Setzt sich ein Hund jedoch zur Wehr und trifft es das Kind, dann ist der Schaden meist schnell recht groß, und statt zu überdenken, was schief gelaufen sein könnte, werden diese Hunde dann abgegeben, weil sie „ohne Vorwarnung“ gebissen haben und nun als „gefährlich“ und „unberechenbar“ eingestuft werden.

Das ist natürlich in den meisten Fällen eine vermeidbare, selbstverschuldete Situation aufgrund mangelnder Vorsicht, Gleichgültigkeit, Fahrlässigkeit und Fehleinschätzung. In den meisten Fällen hat der Hund schon lange vorher versucht zu kommunizieren, dass ihm irgendetwas nicht geheuer ist, dass er sich unwohl oder bedrängt fühlt. Nur leider werden diese freundlichen Signale, die zum Beispiel mit einem Kopfabwenden beginnen können, nicht wahr genommen.
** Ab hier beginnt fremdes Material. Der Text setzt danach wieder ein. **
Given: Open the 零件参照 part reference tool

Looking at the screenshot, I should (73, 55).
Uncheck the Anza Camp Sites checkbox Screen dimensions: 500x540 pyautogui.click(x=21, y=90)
Sobald der Hund aber massiver wird, erfolgt natürlich ein Eingreifen bzw. bekommt der Hund den Abstand, den er möchte. Der Hund lernt, dass er erst verstanden wird, wenn er deutlicher „spricht“, und so wird er seine erfolgversprechende Strategie weiter verfestigen – wenn man spätestens dann nicht entsprechende, simple Änderungen herbeiführt.

 

 

Menschen wollen zeigen, dass sog. "Kampfhunde" harmlos sind. Dabei sind es eben solche Distanzlosigkeiten - die hier im Fall durchaus harmlos sein können -, die einen (jeden) Hund in die Abwehr treiben können. Von den vermittelten Werten mal ganz abgesehen: Ein Tier ist keine Tapete zum drauf herummalen. Und die Tapete wäre vermutlich sogar tabu.

 

Absolute NO GOs:

 

Regeln sind also enorm wichtig, wenn man Eskalationen vermeiden und dem Traum vom „besten Kumpel des Kindes“ nahe kommen möchte. So wäre es sehr wünschenswert, dass Kinder folgendes NIEMALS tun dürfen:

  • unbeaufsichtigt mit dem Hund im Zimmer sein
  • alleine mit dem Hund Gassi gehen
  • den Hund beim Fressen stören
  • dem Hund Fressbares oder Spielzeug wegnehmen
  • den Hund beim Schlafen / Ruhen stören
  • den Hund ungefragt und nach Lust und Laune auf den Arm nehmen
  • den Hund anfassen und streicheln, obwohl er sich abwendet oder versucht, wegzugehen
  • den Hund über Kopf streicheln oder tätscheln
  • den Hund im Körbchen oder einem anderen Rückzugsort stören
  • sich auf den Hund setzen oder legen
  • den Hund gegen seinen Willen streicheln
  • den Hund eng umarmen
  • dem Hund in die Augen starren
  • dem Hund Nase an Nase begegnen
  • sich über den Hund beugen
  • dem Hund an den Ohren oder an der Rute ziehen
  • den Hund an der Leine herumschleifen
  • den Hund in irgendeiner Form bedrängen oder einengen
  • gegenüber dem Hund Chef spielen
  • den Hund erschrecken oder ihm durch unkoordinierte Bewegungen Angst machen

Wer solche Regeln umsetzt, schlägt zwei Fliegen mit einer Klappe:

Der Hund hat die Chance, sich auch in einem trubeligen Kinderhaushalt sicher und geborgen zu fühlen, es gibt keine Notwendigkeit für ihn, unerwünschte Verhaltensweisen zu entwickeln, die die Kinder in Gefahr bringen würden.

Die Kinder lernen für ihr Leben, andere Lebewesen zu respektieren und mit ihnen auf eine Art umzugehen, wie sie es sich selber auch für sich wünschen würden. Als Eltern schauen wir auch nicht zu – so hoffe ich -, wie unser Kind einem anderen mit der Schaufel auf den Kopf haut. Ein Kind sollte also lernen, dass es keine Rolle spielt, ob es sich dabei um ein anderes Kind oder ein Tier handelt.

 

Und vielleicht werden so aus Hund und Kind tatsächlich die "ziemlich besten Freunde", die wir uns in unserer romantisierten Idealvorstellung erträumen.